Non lasciamoci influenzare dai nomi però, e cerchiamo di analizzare le competenze dei futuri organi in concreto. Il primo dovrà eleggere il Presidente della Repubblica e potrà perfino rimuoverlo, ha il diritto di dichiarare guerra con una maggioranza interna dei due terzi (proviamo a ipotizzare quale...) però a sua volta, può essere dissolto se presidente e primo ministro lo chiedono congiuntamente. Più che un tribunale dei diritti rassomiglia a una bilancia dei poteri.
Il Supremo Consiglio Giudiziario invece, ha il compito di organizzare e amministrare l'intero apparato dei tribunali; la Corte Federale potrebbe sovrastarlo se non avesse invece compiti limitati, in pratica quello di promulgare i risultati elettorali e di sostenere l'accusa nel caso di procedimenti contro il presidente e il primo ministro. Punto. Nessun accenno a casi di illegittimità costituzionale, di contrasto fra norme religiose e norme del vivere civile, allo scontro fra concezioni dello Stato.
C'è un altro elemento da considerare con attenzione: la vaghezza della Carta circa la composizione dei tre organi appena citati comincia già a determinare confusione e corse all'accaparramento dei posti, per esempio la maggioranza sciita ritiene e, ha già dichiarato formalmente, che in uno stato islamico il Consiglio dei Rappresentanti e quello Giudiziario dovranno essere composti in maggioranza da chierici, magari non proprio «ayatollah» ma comunque esperti della consuetudine islamica.
E' un po' come se nell'Afghanistan del dopoguerra si fosse pensato di affidare la gestione dello Stato a un'assemblea di «mullah».

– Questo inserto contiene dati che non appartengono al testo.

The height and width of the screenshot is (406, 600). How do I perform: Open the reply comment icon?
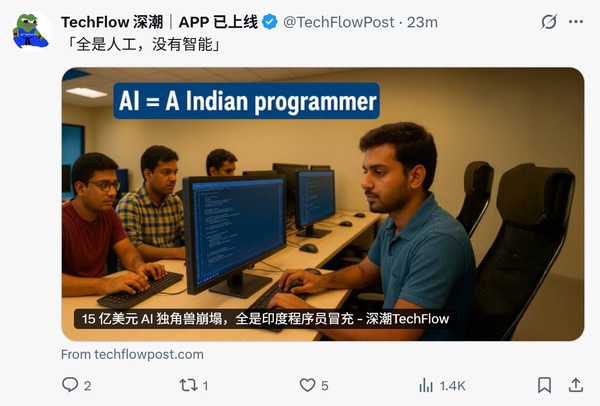point(70,385)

Queste istituzioni, con l'approssimazione con cui vengono disegnate già minacciano di far rassomigliare il Consiglio dei Rappresentanti al famigerato Consiglio dei saggi che nell'Iran sciita (e dunque fratello) sovrappone il proprio giudizio a qualsiasi politica dello Stato.
Ma c'è un secondo livello di competenze che risulta di ancor più difficile decifrazione. Nei capitoli quattro e cinque la Costituzione irachena affronta la questione del federalismo e dei poteri e lo fa con la medesima vaghezza di prima riservando al potere centrale alcuni campi d'azione (politica estera, difesa, finanze e dogane, radio, tv e servizi postali, bilancio, censimenti, sanità, gestione delle risorse idriche e petrolifere) per poi contraddirsi aggiungendo testualmente, e candidamente: «Altri poteri sono divisi con le autorità regionali: dogane, elettricità (legata al petrolio), ambiente, pianificazione pubblica (non ha a che fare con bugdet?), sanità (ancora) e perfino educazione». Per orientarsi nell'intrico di questi poteri ci vorranno le capacità di un enigmista.
Ultimo problema, quello della distribuzione delle competenze riguardanti le forze armate. E' vero che esercito e polizia iracheni si stanno ricostituendo, sia pure con fatica, ma nella Costituzione non viene previsto alcun termine nè alcun strumento o iter legistativo per giungere al disbando delle milizie robustamente presenti nel Paese.
Nè l'«armata del Mahdi» addestrata in Iran e parzialmente assorbita nelle forze di polizia ma sempre presente, nè le milizie di Moqtada Al Sadr nè i gruppi e gruppuscoli sorti a sostegno delle varie forze politiche. E questo al di là, naturalmente, delle varie formazioni guerrigliere sunnite che vanno per proprio conto e dei gruppi «jihadisti» fioriti nel Nord-Ovest e che fra Ramadi e Falluja continuano a fare sfoggio di potenza militare.
In sostanza, la sola realistica chiosa a questa Costituzione è quella che nei momenti della sua approvazione forzata giungeva dalla bocca di un misterioso costituente sciita: «Se non altro nell'assemblea costituente non ci siamo sparati», ha commentato il padre della Patria, e forse nell'Iraq di questi tempi il risultato non è interamente da disprezzare.